To sum up, the MKS test has several advantages in change point detection. First and foremost, it is characterized by high computational efficiency and easy implementation. Users can easily implement this method in Microsoft Excel without any prior statistical knowledge or modeling skills. Second, the method can detect the change of direction, whereas some other methods (e.g., PELT) can only identify the existence of a change without specifying the direction. Third, since the MKS test is a nonparametric model, it can be applied to time series data where the distribution is not normal or has extreme variability. However, due to its conservative nature and moderate agreement with the other slower but more sensitive methods, we recommend using the MKS test primarily for initial pattern identification and data pruning, especially in large data. For example, to identify the change points in a long sequence of COVID-19 infection data, we can first use the MKS test to narrow down the time window where changes are likely to occur, and then use a second method (which has a higher computational cost but is more sensitive) to reconfirm the change pattern. In addition, as the conservativeness of the MKS test can be easily modified by adjusting the width of the statistical filter, future studies should examine how the quality of the results derived from the MKS test may vary as a function of the statistical filter.

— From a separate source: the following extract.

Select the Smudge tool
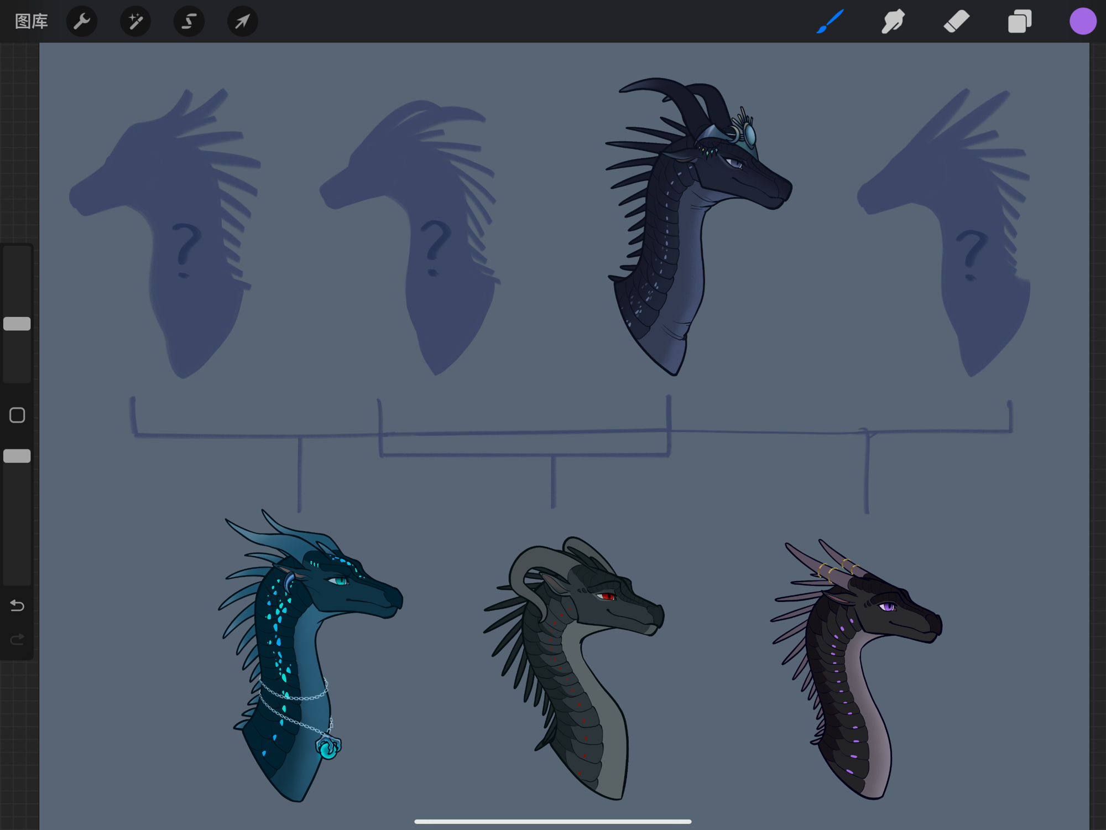This screenshot has width=1106, height=830. [893, 22]
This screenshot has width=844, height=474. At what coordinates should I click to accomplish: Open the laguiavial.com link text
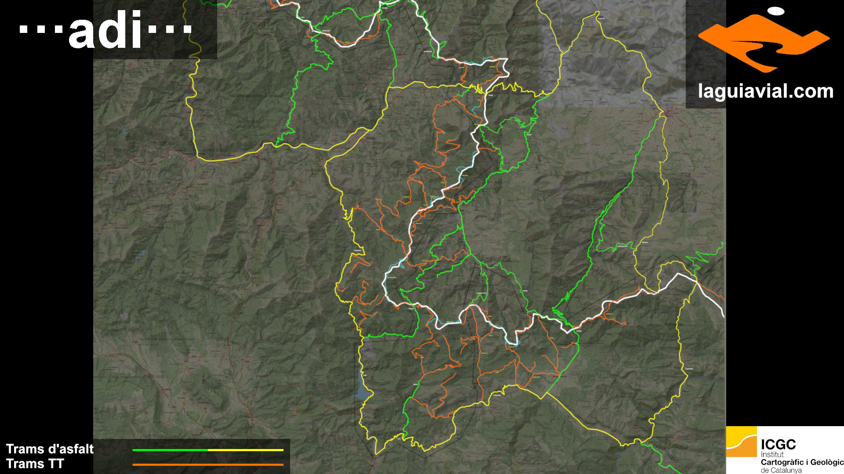(x=765, y=91)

This pilot study is the first to implement the MKS test for COVID-19 studies. An open-access tool is developed to facilitate the model implementation. With further validation and modification, the method can be applied to other health data, such as injuries, disabilities, and mortalities. By identifying key time points where chronologically ordered observations have a drastic change, the method can eventually contribute to revealing the etiology of these health outcomes and supporting public health decision-making.